Patients who have recovered from SARS show symptoms of psychological trauma. In the early recovery phase, about 5 weeks from onset of illness, one out of four (27 of 101) and one out of seven (16 of 101) inpatients in Wong Tai Sin Hospital in Hong Kong showed moderate to severe degrees of anxiety and depression, respectively (SP Lam, pers. comm.). It is assumed this psychological aftermath will probably improve over time, as suggested by data from another series of 75 patients in QEH who were evaluated at one to two months after hospital discharge. Only 5% of these patients were reported to have moderate to severe anxiety and depressive symptoms (A Au, pers. comm.). Other than anxiety or depression, post‐SARS patients suffered from some impairment of health‐related quality of life. Using the validated MOS 36‐items Short Form Health Survey, the QEH series showed a decrease in health‐related quality of life scores, particularly in the domains of physical functioning, role physical, social functioning and bodily pain. Isolated cases of steroid‐induced psychosis have also been reported.

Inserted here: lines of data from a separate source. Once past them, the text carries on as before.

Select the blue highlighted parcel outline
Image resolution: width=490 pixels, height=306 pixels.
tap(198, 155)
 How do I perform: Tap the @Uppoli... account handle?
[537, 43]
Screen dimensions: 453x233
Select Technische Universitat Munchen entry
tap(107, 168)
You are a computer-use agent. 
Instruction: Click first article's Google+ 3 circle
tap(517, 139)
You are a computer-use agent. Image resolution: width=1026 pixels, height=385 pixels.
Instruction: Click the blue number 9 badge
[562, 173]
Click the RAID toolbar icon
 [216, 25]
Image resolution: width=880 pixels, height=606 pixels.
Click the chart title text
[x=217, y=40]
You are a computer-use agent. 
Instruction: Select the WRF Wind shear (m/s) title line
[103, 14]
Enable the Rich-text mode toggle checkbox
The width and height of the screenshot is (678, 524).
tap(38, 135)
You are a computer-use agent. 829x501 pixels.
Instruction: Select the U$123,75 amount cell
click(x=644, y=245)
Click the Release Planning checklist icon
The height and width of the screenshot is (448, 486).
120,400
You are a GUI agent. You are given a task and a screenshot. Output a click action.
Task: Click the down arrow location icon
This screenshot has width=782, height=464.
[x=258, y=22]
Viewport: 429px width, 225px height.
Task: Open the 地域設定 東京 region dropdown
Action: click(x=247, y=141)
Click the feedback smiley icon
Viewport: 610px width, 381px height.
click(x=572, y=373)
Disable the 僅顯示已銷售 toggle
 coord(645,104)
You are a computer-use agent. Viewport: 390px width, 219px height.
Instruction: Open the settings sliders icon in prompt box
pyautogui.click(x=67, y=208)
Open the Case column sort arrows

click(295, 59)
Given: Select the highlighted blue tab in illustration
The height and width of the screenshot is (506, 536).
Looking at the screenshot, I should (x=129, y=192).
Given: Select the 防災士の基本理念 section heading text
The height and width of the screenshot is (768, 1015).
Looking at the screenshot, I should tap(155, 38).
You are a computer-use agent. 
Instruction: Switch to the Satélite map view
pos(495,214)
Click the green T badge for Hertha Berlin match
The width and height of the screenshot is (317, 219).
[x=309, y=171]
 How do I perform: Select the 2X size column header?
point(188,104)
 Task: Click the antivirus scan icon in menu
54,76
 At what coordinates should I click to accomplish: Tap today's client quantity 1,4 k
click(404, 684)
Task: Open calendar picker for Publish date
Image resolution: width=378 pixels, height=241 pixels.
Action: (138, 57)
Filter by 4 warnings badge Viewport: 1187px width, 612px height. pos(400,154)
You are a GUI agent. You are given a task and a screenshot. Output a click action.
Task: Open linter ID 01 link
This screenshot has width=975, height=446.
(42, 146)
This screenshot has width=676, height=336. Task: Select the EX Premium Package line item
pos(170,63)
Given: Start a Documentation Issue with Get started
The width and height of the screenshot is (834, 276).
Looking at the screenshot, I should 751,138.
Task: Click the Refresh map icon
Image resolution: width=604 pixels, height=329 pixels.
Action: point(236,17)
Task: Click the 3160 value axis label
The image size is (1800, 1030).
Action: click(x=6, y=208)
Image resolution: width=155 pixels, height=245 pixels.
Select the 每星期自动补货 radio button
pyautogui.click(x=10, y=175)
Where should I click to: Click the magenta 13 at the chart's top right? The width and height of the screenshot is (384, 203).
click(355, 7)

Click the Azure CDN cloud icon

Clinical experience showed that SARS sequelae in other systems have also been encountered to varying extents, although systematic data is not yet available for reporting. Mild degree of anaemia was commonly seen in patients at the early follow‐up period. Lymphocyte count appeared to have returned to the normal range for most patients but it is not known if body immune defence has been fully restored, and studies relating to lymphocyte subset or lymphocyte function may shed light on this aspect. Side‐effects of high‐dose steroids such as avascular necrosis of femoral head have been reported in a few patients and further follow‐up for subclinical effects on bone or pituitary‐adrenal axis is warranted. Neurological and psychobehavioural problems such as lack of concentration or poor memory have been reported by some patients and warrant further follow‐up. It is also prudent to be alert to any potential problems that may arise in the long term from the use of unconventional treatment such as convalescent plasma.

In summary, SARS is associated with considerable morbidity and mortality in the acute phase. A significant proportion of patients who survive the acute illness have impairment in their overall functional capacity and health status in the first few months of recovery. However, the long‐term sequelae are still largely unknown. It is necessary to follow up these patients and perform comprehensive assessments for detection and appropriate management of any persistent or emerging long‐term sequelae in the physical, psychological and social domains.